Researched by and written with Richard Kreitner.

For Now, Diplomacy Defuses Ukraine Crisis

Geneva, April 17, 2014

Quadrilateral talks to resolve the crisis in Ukraine begin in Geneva, April 17, 2014. (Reuters/Jim Bourg)

They say truth is the first casualty of war. In the escalating conflict in Ukraine, we’ve seen nuance and complexity—the stuff of which real history is made—ignored, marginalized in favor of us-versus-them bluster and nationalistic posturing. This is a dangerous sort of “dialogue” to witness. As each side continues to willfully misinterpret the other, a vacuum is forming in the diplomatic space where reality, comprehension and cooperation ought to be, and as tension continues to mount, so too does the risk of war. Make no mistake about it, we are on the verge of civil war in Ukraine, and possibly the start of an even larger conflagration—perhaps even a proxy war between the United States and Russia.  

“Misinformation, propaganda and incitement to hatred need to be urgently countered,” urges a UN human rights report. The UN High Commissioner for Human Rights elaborates, “Facts on the ground need to be established to help reduce the risk of radically different narratives being exploited for political ends. People need a reliable point of view to counter what has been widespread misinformation and also speech that aims to incite hatred on national, religious or racial grounds.”

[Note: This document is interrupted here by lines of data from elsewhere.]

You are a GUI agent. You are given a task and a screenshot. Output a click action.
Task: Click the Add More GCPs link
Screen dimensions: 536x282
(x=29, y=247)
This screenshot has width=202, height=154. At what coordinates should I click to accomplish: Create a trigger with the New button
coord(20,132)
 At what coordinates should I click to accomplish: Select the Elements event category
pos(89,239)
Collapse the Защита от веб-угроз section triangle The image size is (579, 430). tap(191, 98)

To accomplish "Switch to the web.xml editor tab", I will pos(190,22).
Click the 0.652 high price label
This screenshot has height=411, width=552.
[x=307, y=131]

And what might that “reliable point of view” convey to us? What might we learn from a sober reflection on recent and not-so-recent history? First, that every actor bears some responsibility for today’s crisis. Starting with the Clinton administration in the nineties, Stephen F. Cohen has written here, “the US-led West has unrelentingly moved its military, political and economic power ever closer to post-Soviet Russia.” Since 1999, NATO has expanded eastwards to include much of the former Warsaw Pact, including the three former Baltic Republics that directly border Russia. Given that, we shouldn’t be surprised when Putin reads recent history as two decades in which the US has been “trying to drive us into some kind of corner.” And for its part, the EU has been unable to imagine an independent, nonaligned Ukraine, rejecting Putin’s “tripartite” arrangement offered to Ukraine last November and demanding that a junior-partner Kiev look to either Brussels or Moscow for stability—but not neither and not both.

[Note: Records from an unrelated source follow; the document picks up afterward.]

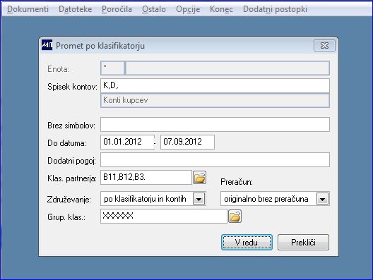The width and height of the screenshot is (373, 280).
Task: Open the Dokumenti menu
Action: pos(28,9)
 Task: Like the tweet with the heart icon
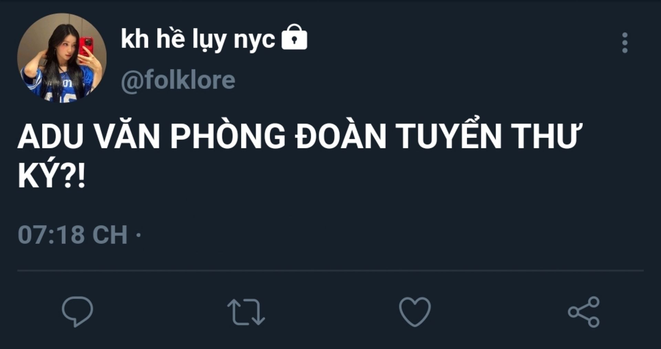coord(415,312)
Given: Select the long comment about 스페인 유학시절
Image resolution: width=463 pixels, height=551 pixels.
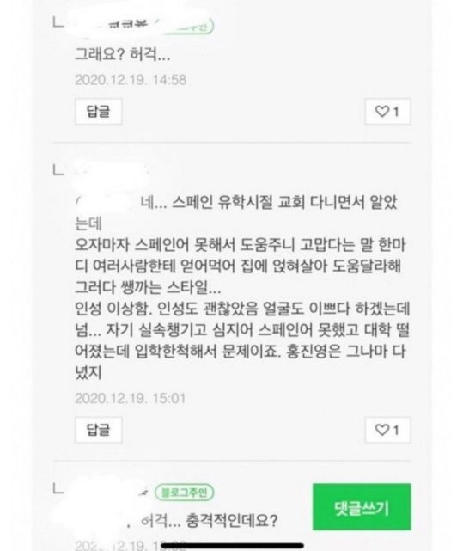Looking at the screenshot, I should coord(242,287).
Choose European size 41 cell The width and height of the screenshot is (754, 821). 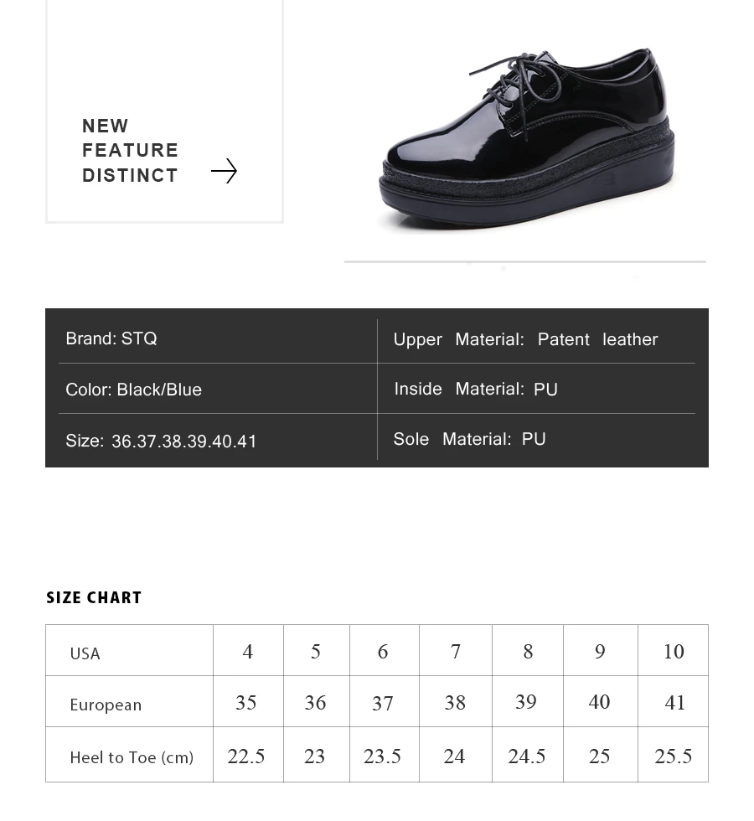674,702
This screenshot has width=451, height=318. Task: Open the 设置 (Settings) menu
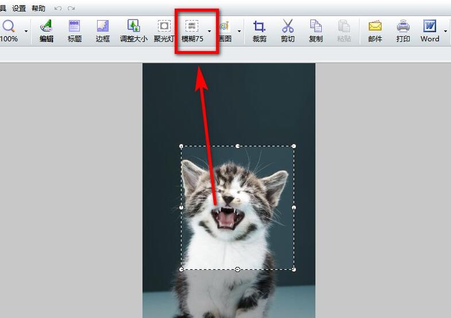click(19, 9)
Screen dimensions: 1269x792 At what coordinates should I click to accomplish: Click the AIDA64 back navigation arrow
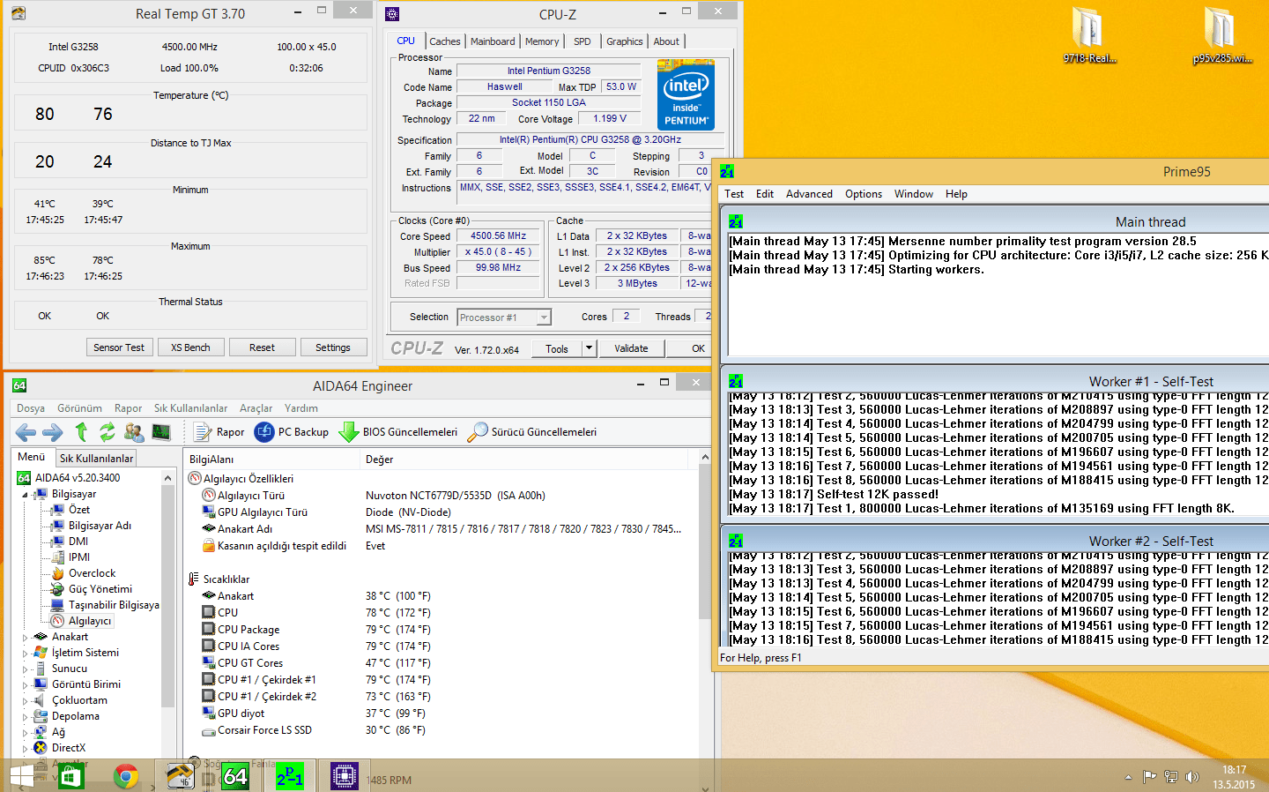tap(26, 432)

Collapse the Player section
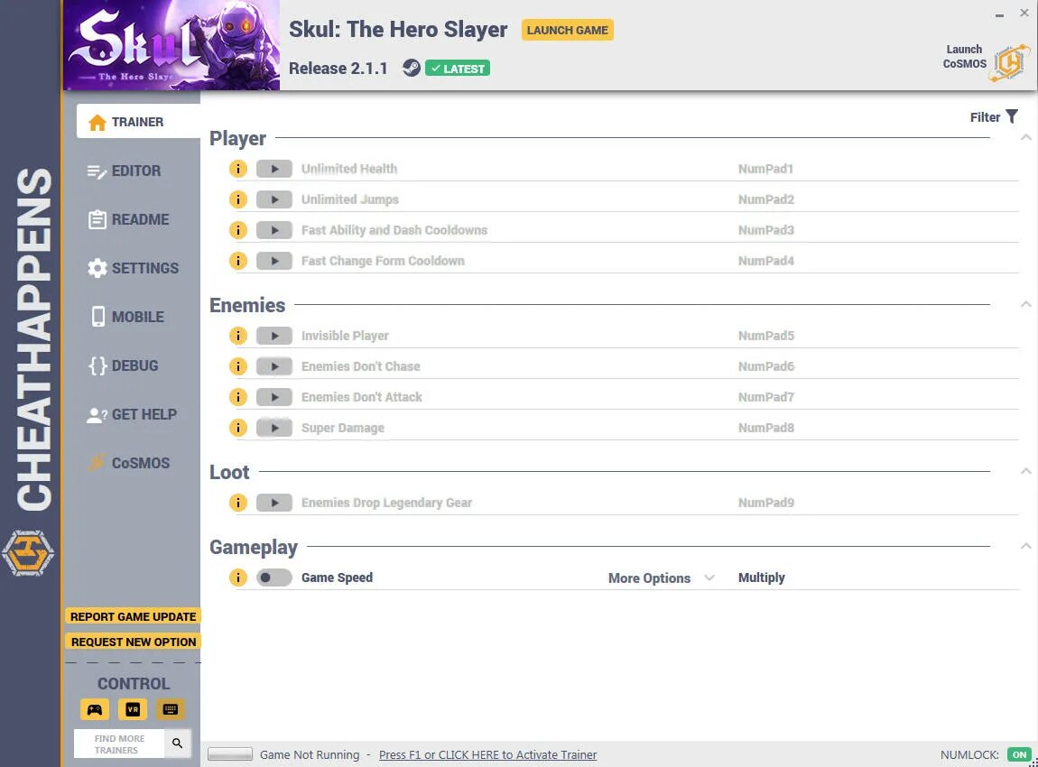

Sadly, too much of the US media has decided to push the Cold War Redux angle of the story, trotting out hawkish analysts and using the time-honored tradition of invoking the A-word (“appeasement”) to stigmatize anyone who sees things slightly more sanely. As a result, American viewers and readers are not only getting but one side of the story, they’re also getting the most extreme and least nuanced version of that side. This is dangerous. History tells us Ukraine is a deeply divided country. The West cannot shut Russia out via escalating, “crippling” sanctions, even as the White House and a cross-partisan coalition of hawks call for such. (It is reckless folly that hawks like John McCain call for the West to arm Ukrainians.)

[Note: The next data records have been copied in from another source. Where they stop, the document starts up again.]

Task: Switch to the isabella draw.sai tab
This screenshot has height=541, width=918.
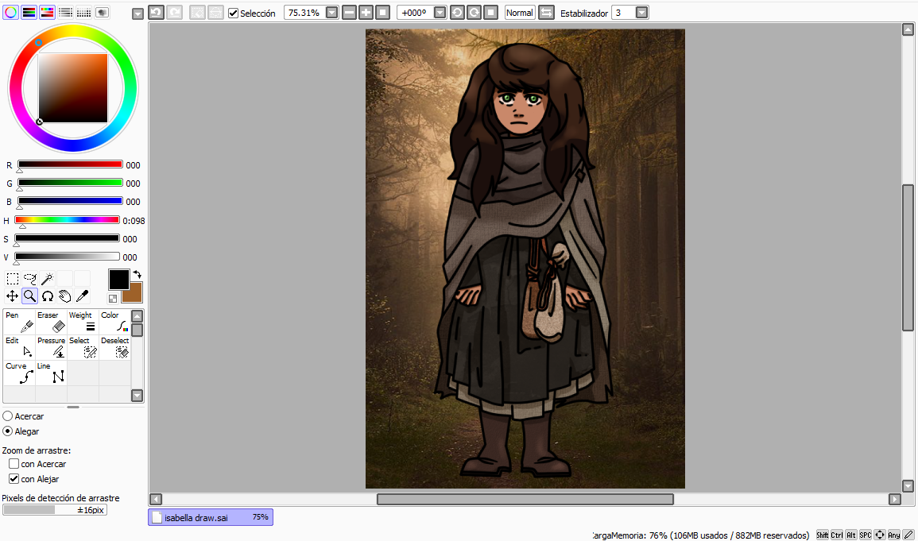Action: click(211, 517)
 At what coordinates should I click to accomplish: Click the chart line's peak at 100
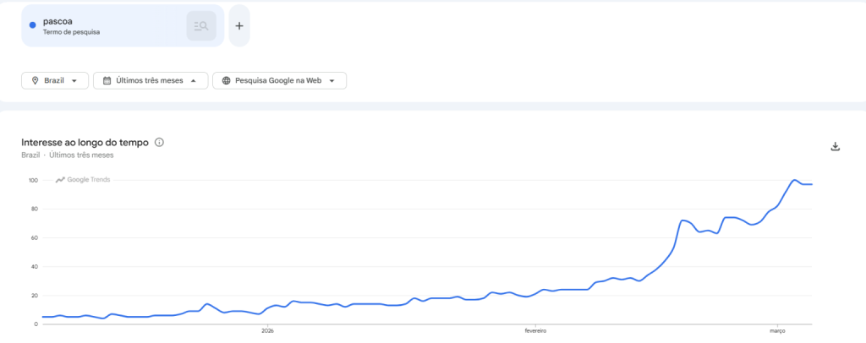(795, 180)
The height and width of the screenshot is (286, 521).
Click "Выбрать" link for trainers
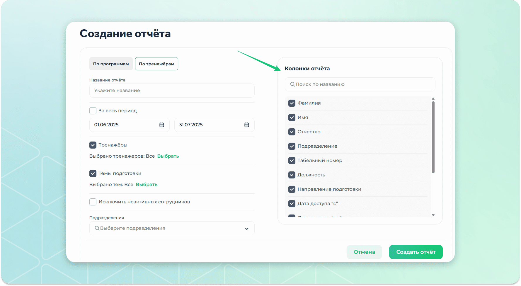168,156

A political, economic or cultural severance between Ukraine and Russia would be devastating, especially for the Ukrainian working class. More than one-quarter of Ukrainian exports head to Russia, and more than one-quarter of Ukrainian imports come from Russia. To use this relationship as a political football is to risk plunging the Ukrainian economy into crisis, with most of the effects of that crisis then falling on working Ukrainians.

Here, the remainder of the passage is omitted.